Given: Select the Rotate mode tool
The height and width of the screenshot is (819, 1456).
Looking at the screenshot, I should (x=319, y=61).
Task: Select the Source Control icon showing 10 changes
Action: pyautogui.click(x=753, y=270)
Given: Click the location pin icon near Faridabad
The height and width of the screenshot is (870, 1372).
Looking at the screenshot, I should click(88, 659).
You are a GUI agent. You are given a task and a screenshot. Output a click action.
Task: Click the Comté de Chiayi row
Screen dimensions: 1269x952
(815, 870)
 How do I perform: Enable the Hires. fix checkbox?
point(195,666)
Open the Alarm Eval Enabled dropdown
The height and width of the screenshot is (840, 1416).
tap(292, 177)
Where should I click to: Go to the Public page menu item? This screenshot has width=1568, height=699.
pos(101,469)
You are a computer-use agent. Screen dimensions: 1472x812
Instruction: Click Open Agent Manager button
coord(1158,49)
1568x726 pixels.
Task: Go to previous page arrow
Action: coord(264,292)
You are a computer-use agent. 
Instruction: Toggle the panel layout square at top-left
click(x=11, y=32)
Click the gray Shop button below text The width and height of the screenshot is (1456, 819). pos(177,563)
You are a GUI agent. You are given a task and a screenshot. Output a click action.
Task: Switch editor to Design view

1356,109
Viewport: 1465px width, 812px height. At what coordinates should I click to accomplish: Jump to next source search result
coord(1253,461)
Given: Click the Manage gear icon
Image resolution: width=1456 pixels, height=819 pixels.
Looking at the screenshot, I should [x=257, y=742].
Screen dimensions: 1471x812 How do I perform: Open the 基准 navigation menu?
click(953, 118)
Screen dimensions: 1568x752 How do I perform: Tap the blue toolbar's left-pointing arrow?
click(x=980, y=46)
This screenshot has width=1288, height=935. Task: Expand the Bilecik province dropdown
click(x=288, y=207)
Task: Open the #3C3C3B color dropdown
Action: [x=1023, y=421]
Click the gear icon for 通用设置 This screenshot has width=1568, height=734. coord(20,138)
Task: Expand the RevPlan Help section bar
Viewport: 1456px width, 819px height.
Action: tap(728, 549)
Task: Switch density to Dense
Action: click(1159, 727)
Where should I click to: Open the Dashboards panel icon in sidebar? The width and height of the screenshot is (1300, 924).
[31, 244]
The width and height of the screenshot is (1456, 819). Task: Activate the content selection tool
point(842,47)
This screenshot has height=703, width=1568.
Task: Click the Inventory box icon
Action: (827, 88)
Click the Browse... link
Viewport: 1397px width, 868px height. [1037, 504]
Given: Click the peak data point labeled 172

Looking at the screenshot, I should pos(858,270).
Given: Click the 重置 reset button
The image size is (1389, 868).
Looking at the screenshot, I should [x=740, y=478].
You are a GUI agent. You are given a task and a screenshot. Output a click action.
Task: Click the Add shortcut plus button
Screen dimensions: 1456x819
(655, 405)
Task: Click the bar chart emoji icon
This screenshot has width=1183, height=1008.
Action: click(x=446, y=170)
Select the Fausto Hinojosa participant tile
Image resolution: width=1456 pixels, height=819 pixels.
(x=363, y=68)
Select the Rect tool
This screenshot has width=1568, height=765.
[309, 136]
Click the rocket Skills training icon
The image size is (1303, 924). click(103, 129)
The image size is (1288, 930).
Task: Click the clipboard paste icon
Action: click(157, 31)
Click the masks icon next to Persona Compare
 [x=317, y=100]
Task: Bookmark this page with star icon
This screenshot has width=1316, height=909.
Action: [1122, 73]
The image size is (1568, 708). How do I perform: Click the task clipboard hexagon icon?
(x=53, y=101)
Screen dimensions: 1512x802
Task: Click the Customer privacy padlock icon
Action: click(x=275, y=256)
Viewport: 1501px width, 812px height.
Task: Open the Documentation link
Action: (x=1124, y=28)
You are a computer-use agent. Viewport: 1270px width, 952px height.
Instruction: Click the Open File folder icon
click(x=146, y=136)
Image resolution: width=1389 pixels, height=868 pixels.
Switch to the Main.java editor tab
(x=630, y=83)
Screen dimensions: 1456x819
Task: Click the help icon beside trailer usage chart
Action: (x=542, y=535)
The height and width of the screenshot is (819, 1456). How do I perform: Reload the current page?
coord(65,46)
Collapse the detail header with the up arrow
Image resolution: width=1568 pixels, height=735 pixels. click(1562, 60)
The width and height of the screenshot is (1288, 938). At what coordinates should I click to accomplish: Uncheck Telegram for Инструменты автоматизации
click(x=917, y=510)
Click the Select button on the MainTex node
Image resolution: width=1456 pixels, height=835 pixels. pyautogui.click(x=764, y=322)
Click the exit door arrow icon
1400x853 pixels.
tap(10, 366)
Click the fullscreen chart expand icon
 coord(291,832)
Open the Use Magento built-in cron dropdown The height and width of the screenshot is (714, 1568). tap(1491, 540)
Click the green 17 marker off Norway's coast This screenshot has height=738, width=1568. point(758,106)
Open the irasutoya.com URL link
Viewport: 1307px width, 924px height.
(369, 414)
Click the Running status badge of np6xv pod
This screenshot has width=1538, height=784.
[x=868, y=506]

# Problem:
Which lines of the records hold the string "computer"? Copy each one.

# Response to this task:
You are a computer-use agent. Screen dimensions: 1472x812
You are a computer-use agent. 
You are a computer-use agent. Viewport: 1270px width, 952px height.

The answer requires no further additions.